New mesocosms on Beaver Island will assist in Great Lakes research
New science equipment on Beaver Island will allow the Central Michigan University’s Institute for Great Lakes Research to conduct experiments like never before.
Donald Uzarski, director of CMU’s IGLR, said in an email the 23 IGLR faculty are housing more than 40 graduate and 80 undergraduate students researching Great Lakes issues. He said several of these students will be working at the CMU Biological Station on Beaver Island next year using the new mesocosm facility.
Mesocosms allow researchers to isolate a single variable when conducting experiments, something they can’t do while working in the Great Lakes.
Uzarski said scientists are often criticized for not being able to control factors while conducting field experiments, and the mesocosms provide a very controlled environment. However, he said, scientists can also be criticized for having too much control in an experiment because it’s not the real world.
“The most powerful science comes when we can conduct paired experiments where we are essentially doing the same experiments in the Great Lakes and in the controlled mesocosms simultaneously,” he said. “If we see comparable results with both approaches, we have tremendous support for our results and conclusions.”

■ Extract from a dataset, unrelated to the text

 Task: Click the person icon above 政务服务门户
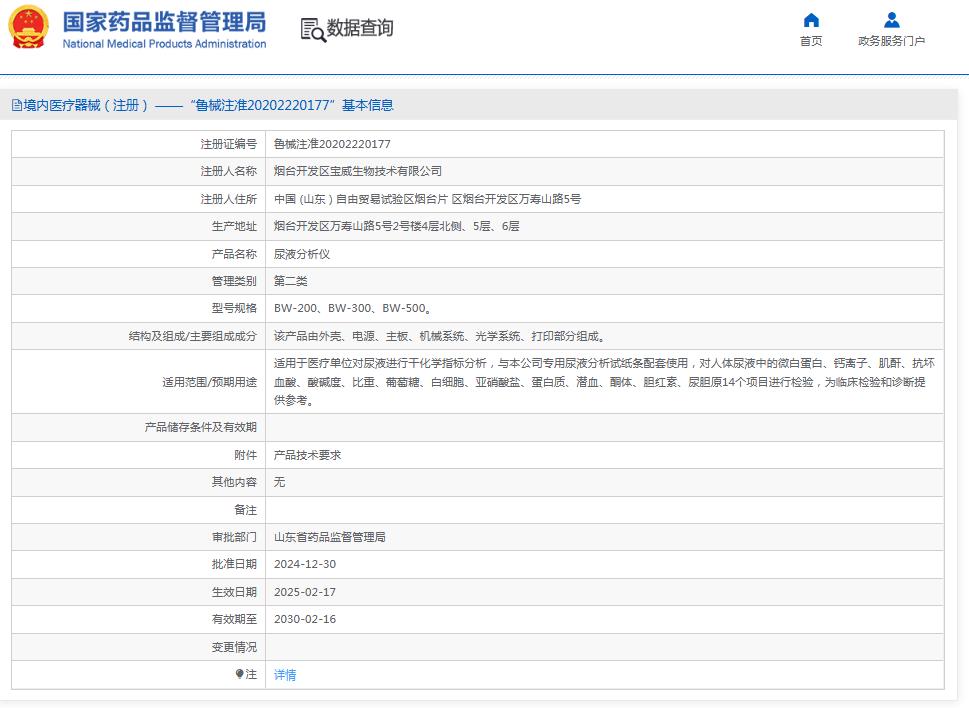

The mesocosms allow the scientific community interested in studying aquatic environments to reproduce a broad range of environmental conditions present in these ecosystems, Anthony Chappaz, assistant professor of geochemistry for CMU’s IGLR, said in an email. He said sometimes questions raised by scientists are too complex to be answered by a regular research approach because several variables are involved, including temperature and water chemistry.
“Therefore, to simplify the ‘equation,’ we can now use these new mesocosms that can mimic any environmental conditions but authorize the researchers to control many variables,” he said.
Construction on the mesocosms began in fall 2011 and continued into early spring, Uzarski said. Testing on the system began in May, but CMU had to wait for the state to issue permits before the mesocosms could be used to conduct experiments. He said field experiments have been initiated in anticipation of using the mesocosms next spring.
The facility is located on a boathouse on Whiskey Point on Beaver Island. CMU does not have a comparable facility elsewhere, and in fact, there is not a comparable facility anywhere in the Great Lakes, Uzarski said. He said other mesocosm facilities exist on the Great Lakes, but none have the capabilities CMU has.
Chappaz said the facility will attract scientists from other institutions, generating an extraordinary atmosphere for CMU students to be involved in top research projects.
Uzarski said researchers will have access to both warm, nutrient-depleted surface water and cold, nutrient-rich deep water for their experiments. There are several experiments planned for the mesocosms, many of which are already underway and will incorporate mesocosms in the spring, he said.
“We plan to address questions regarding human-induced stressors on ecosystem structure and function, climate change issues, invasive species interactions, nutrient and toxic pollution and issues associated with water level regulation in the Great Lakes,” he said.
Chappaz said his research area consists of identifying and characterizing reactions in aquatic ecosystems involving trace elements. By using the mesocosms, he said he will be able to recreate very specific conditions that occur at the bottoms of the Great Lakes as well as oceans.
“I want to improve our understanding of the paleo-environmental implications of trace-element behavior, such as their potential to illuminate how the chemistry of Earth’s surface has changed through geologic time, as well as the implications for modern societies — including environmental chemistry and identification of anthropogenic sources,” he said.
The facility is open to all of the College of Science and Technology departments, and the new Bioscience Building will house a mesocosm facility as well, Uzarski said. Although the facility in Mount Pleasant won’t have access to Lake Michigan water, researchers will be able to conduct related experiments throughout the year.